• _Records supplied_:

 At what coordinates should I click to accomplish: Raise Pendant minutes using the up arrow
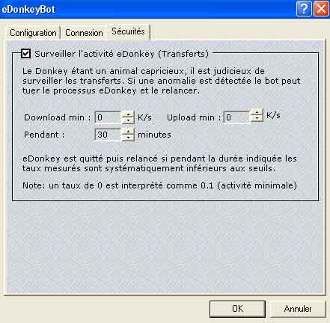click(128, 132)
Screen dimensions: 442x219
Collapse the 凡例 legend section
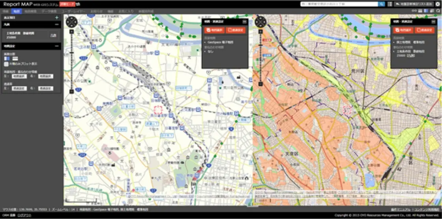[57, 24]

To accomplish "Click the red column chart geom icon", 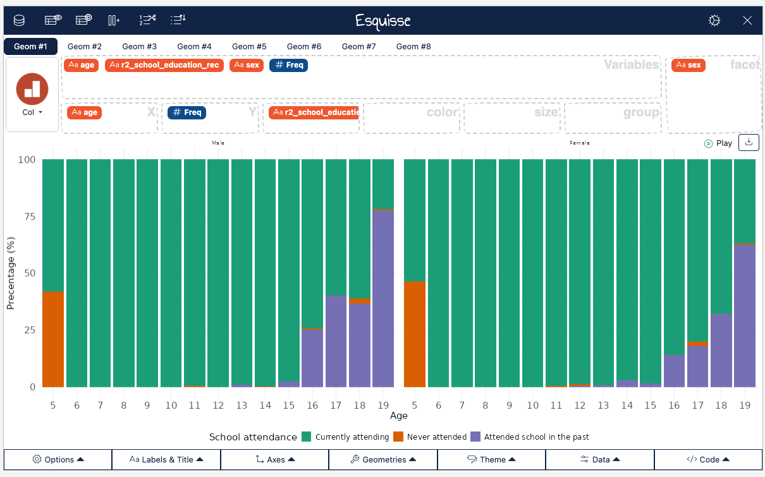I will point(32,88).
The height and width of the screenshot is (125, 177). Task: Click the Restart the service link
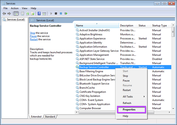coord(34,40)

---

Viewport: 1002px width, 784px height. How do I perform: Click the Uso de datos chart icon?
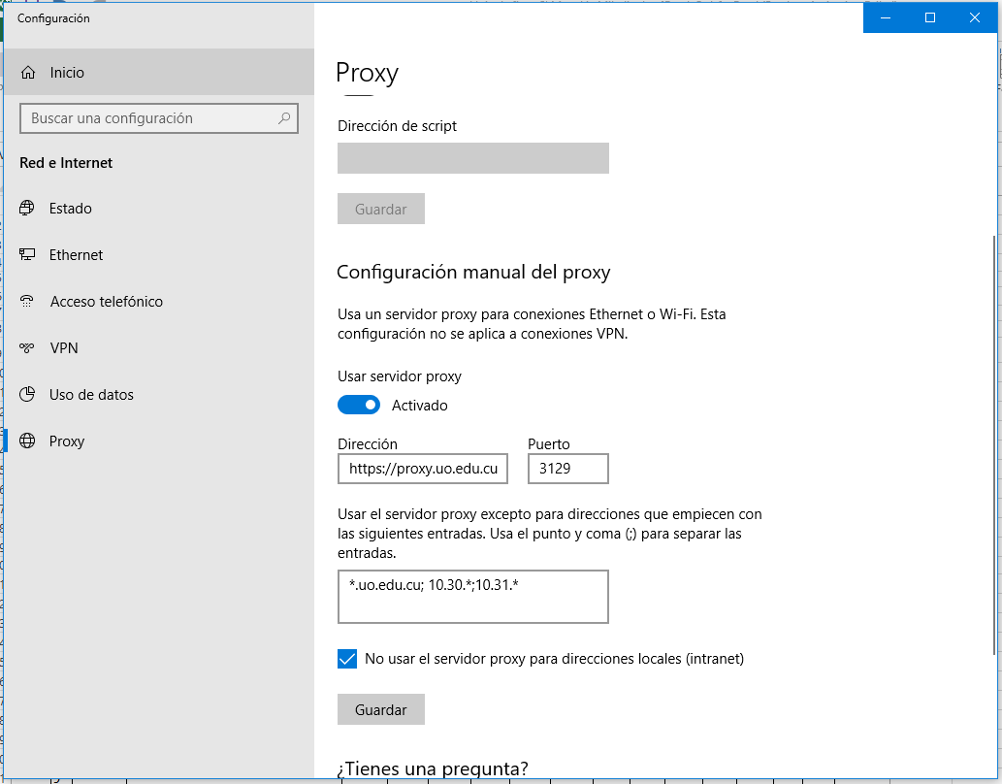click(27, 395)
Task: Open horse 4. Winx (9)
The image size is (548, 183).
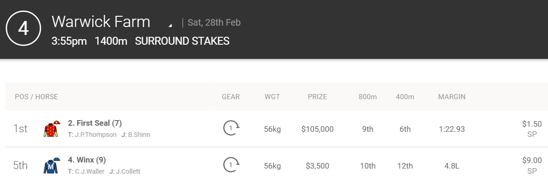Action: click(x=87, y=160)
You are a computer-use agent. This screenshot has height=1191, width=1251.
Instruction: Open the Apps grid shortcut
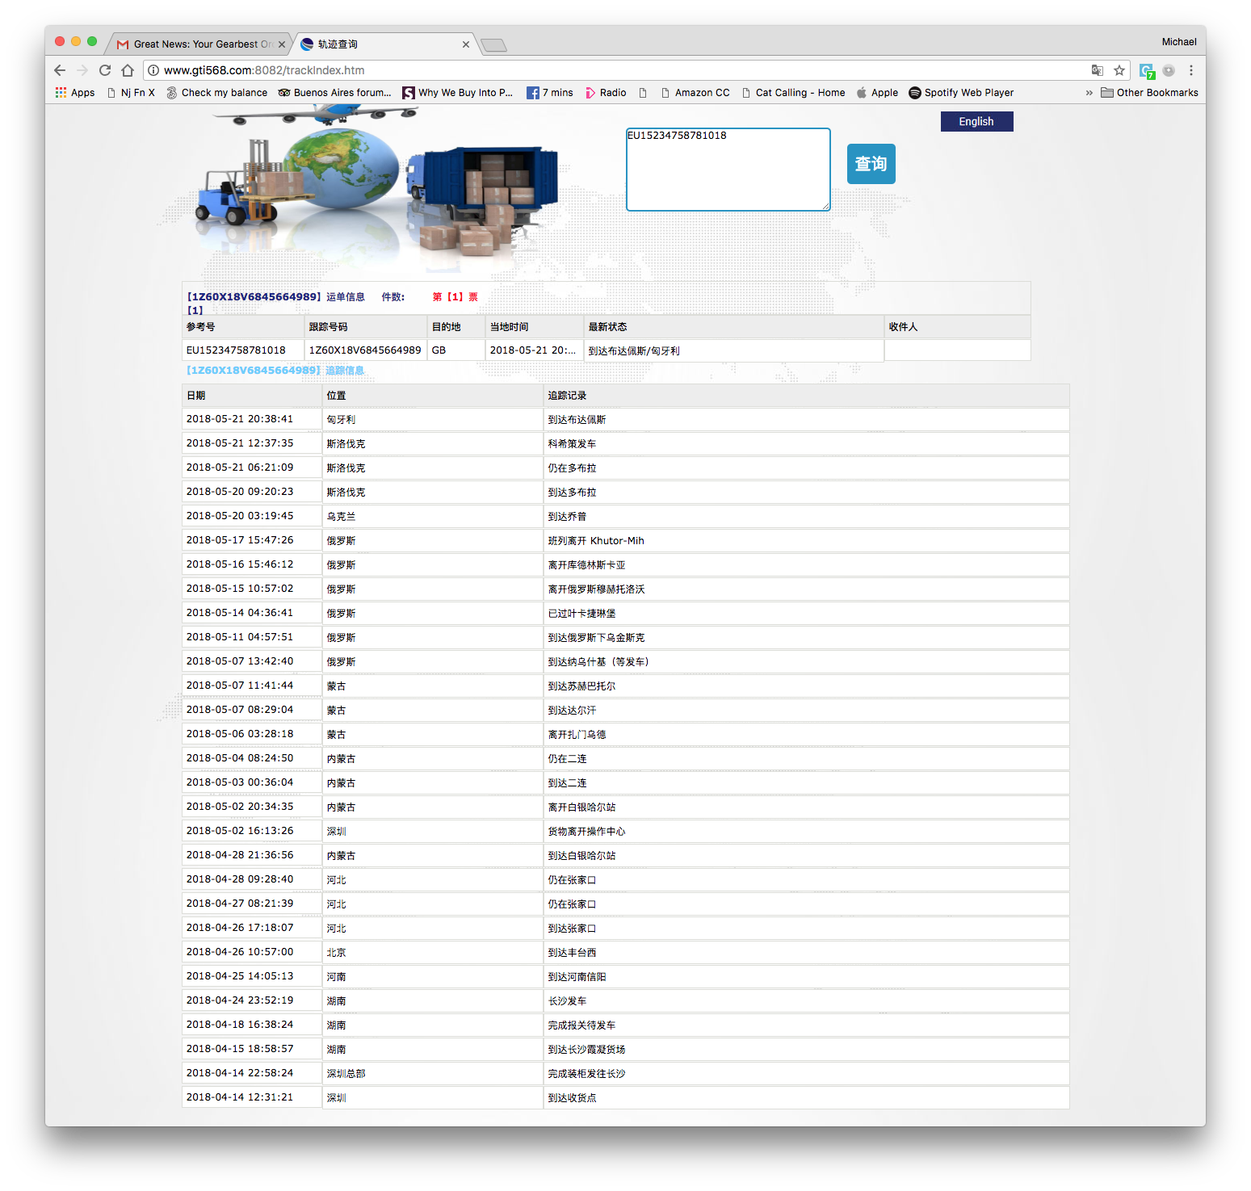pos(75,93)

• _Your task_: Put the material between the lines holding "The height and" and "coord(34,40)", inclusive, into a JSON list of strings, one string per line, with blank lines and pictures left out.

• _Result of the task_:
[
  "The height and width of the screenshot is (125, 177). Task: Click the Restart the service link",
  "coord(34,40)"
]